━━━ Supplied material ━━━
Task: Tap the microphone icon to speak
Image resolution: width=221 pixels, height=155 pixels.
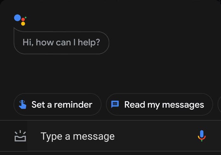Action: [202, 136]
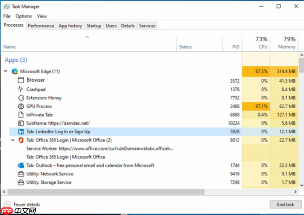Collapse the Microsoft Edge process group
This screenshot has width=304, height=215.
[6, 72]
━━━
━━━ Supplied material ━━━
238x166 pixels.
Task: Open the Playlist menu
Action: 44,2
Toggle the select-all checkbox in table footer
━━━
Locate every line in the data above that contains the word "Task", and copy each of those lines.

Task: Tap the microphone icon to speak
Task: Open the Playlist menu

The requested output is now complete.